> _Problem statement_
In the listing below, print exactly the lines between the line holding "490x980 pixels. Task: Select" and the line holding "868x285 pixels.", inclusive, and no more.

> _Provided entries_
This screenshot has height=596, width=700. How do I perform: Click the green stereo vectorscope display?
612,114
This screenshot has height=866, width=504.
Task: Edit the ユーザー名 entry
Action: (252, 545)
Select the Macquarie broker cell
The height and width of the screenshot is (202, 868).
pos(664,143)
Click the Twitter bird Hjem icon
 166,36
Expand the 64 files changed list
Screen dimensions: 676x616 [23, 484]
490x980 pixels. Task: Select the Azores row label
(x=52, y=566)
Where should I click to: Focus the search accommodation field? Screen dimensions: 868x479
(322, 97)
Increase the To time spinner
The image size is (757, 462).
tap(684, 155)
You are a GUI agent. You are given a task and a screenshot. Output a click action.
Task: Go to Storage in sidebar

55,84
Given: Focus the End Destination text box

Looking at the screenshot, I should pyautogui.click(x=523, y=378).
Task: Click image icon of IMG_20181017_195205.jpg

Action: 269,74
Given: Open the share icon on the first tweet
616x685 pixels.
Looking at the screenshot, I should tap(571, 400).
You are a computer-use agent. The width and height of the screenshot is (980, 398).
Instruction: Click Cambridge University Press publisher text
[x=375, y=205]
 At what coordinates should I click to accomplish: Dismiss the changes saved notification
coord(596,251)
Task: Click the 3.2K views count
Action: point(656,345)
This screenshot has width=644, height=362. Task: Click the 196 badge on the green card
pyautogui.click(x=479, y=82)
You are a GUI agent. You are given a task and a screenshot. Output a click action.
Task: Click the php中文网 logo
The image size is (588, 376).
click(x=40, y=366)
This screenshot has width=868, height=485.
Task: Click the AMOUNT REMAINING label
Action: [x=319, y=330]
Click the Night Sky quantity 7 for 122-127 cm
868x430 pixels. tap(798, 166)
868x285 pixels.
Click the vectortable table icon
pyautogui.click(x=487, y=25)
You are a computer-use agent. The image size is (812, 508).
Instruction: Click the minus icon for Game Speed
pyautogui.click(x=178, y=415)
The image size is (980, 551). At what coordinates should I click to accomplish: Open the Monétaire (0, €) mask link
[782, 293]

> _Result for this exercise_
490x980 pixels. Task: Select the Azores row label
(x=52, y=566)
Where should I click to: Focus the search accommodation field? Screen dimensions: 868x479
(322, 97)
Increase the To time spinner
The image size is (757, 462).
tap(684, 155)
You are a GUI agent. You are given a task and a screenshot. Output a click action.
Task: Go to Storage in sidebar

55,84
Given: Focus the End Destination text box

Looking at the screenshot, I should pyautogui.click(x=523, y=378).
Task: Click image icon of IMG_20181017_195205.jpg

Action: 269,74
Given: Open the share icon on the first tweet
616x685 pixels.
Looking at the screenshot, I should tap(571, 400).
You are a computer-use agent. The width and height of the screenshot is (980, 398).
Instruction: Click Cambridge University Press publisher text
[x=375, y=205]
 At what coordinates should I click to accomplish: Dismiss the changes saved notification
coord(596,251)
Task: Click the 3.2K views count
Action: point(656,345)
This screenshot has width=644, height=362. Task: Click the 196 badge on the green card
pyautogui.click(x=479, y=82)
You are a GUI agent. You are given a task and a screenshot. Output a click action.
Task: Click the php中文网 logo
The image size is (588, 376).
click(x=40, y=366)
This screenshot has width=868, height=485.
Task: Click the AMOUNT REMAINING label
Action: [x=319, y=330]
Click the Night Sky quantity 7 for 122-127 cm
868x430 pixels. tap(798, 166)
868x285 pixels.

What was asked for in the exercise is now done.